As explained, the experience of travel and movement is subjective, but so is our sense of space. The way we perceive our surroundings depends on our reactions to many sensory stimuli — the light, sounds and smells can be as important as the actual physical parameters of the space itself. In fact, these stimuli can be so interdependent that one may cancel or compensate for the effect of another and thus, in combination, form the kind of experience we come to associate with a particular space. It is equally difficult to remove our personal preconceptions, our social and cultural conditioning from the way we view spaces. This is especially true in the perception of our most immediate space — the room we inhabit.
When describing places and spaces, there is a frequently used figure of speech ‘there is no room’. What we mean by that is that the place is full and therefore inaccessible. Hence, whenever we talk about having space, we are in fact talking about personal space, the room that available. The inaccessible, occupied, full space acts as its opposite — no space. Naturally ‘the room’ is always there, and the space is everywhere and essentially the same, but the categorisation of "having" and "lacking" is an effective means for describing our subjective experience of narrowness and vastness.

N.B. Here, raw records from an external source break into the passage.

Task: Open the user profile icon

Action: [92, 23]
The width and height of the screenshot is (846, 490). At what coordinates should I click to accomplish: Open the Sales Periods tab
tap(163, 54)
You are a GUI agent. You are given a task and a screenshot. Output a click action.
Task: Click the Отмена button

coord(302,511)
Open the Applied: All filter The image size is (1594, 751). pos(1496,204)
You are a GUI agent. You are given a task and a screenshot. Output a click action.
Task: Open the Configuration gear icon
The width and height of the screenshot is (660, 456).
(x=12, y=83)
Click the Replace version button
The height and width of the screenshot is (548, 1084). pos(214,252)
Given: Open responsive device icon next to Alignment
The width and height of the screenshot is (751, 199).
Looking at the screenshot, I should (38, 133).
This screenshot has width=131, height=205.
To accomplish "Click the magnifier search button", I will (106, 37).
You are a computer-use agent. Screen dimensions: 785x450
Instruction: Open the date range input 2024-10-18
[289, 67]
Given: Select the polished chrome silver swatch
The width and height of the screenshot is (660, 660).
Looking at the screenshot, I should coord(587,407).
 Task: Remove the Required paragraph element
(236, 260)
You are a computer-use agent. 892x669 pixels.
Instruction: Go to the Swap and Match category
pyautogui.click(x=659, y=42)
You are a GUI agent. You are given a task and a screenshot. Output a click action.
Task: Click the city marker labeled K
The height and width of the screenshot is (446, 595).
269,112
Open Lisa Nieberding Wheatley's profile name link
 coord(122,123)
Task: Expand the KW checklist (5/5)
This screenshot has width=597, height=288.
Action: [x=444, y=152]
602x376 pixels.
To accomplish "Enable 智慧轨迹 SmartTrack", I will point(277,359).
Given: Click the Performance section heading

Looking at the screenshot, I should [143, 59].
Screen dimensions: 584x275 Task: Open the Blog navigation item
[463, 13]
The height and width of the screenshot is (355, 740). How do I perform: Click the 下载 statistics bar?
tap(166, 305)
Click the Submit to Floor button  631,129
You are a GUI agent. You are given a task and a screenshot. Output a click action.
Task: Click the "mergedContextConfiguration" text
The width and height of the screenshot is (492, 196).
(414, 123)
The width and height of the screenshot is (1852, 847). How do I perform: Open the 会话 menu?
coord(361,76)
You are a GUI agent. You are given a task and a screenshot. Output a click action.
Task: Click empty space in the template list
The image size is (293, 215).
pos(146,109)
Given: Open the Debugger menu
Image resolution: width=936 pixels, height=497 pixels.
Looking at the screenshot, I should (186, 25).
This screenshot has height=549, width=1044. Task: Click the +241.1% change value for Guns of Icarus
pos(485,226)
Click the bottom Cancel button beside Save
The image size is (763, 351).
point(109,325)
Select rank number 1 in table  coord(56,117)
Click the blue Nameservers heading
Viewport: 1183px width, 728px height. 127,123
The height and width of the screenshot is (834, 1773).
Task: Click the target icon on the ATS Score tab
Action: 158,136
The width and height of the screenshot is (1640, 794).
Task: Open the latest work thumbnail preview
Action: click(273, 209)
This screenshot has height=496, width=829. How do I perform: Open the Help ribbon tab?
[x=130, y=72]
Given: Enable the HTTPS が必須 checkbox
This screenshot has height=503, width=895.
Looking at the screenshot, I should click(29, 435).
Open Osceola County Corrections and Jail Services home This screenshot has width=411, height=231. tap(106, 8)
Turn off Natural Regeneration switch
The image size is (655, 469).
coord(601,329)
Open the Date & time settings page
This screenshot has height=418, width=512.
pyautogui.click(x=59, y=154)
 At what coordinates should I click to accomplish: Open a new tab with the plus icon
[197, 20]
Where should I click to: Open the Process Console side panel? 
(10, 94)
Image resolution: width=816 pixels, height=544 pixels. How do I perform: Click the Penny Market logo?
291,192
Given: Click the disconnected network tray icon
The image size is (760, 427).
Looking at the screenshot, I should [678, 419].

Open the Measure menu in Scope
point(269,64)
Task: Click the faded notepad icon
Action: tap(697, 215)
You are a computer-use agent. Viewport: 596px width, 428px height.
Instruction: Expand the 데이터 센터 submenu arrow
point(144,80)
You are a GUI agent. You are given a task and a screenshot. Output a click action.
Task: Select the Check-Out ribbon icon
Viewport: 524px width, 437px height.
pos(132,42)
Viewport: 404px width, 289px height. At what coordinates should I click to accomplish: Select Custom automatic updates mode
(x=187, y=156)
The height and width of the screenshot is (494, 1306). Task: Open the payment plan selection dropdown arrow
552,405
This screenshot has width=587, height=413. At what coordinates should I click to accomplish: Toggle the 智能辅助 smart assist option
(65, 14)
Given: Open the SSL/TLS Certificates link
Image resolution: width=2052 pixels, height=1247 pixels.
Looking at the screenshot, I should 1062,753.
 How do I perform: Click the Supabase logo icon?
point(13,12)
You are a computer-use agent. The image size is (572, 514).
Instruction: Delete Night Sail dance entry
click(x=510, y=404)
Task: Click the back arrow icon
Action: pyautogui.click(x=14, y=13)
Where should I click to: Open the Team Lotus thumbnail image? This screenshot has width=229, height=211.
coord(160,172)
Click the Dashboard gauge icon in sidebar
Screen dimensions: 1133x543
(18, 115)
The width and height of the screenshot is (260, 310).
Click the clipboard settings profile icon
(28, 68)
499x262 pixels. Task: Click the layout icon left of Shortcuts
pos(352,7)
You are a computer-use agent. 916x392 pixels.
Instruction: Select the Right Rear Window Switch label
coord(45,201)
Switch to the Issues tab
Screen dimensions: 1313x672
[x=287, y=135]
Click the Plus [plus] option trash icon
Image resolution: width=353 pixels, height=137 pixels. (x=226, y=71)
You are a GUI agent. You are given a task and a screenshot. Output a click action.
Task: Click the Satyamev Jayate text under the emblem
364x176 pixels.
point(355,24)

The first thing I notice when travelling to a new city, other than the landscape, architecture and other physical parameters, is the traffic — vehicles and people — the part of the environment that is made out of motion. Our whole sense of space is inevitably affected by this, its openness and limitations. Depending on the density and direction of this flow, streets can feel wider or narrower, larger or smaller, closed or open. The architecture of public spaces also affects the speed of travelling and consequently the sense of distance. Notice how different a kilometre walk on a hiking track can seem compared to cycling through an old town or driving a car in a multi-million city.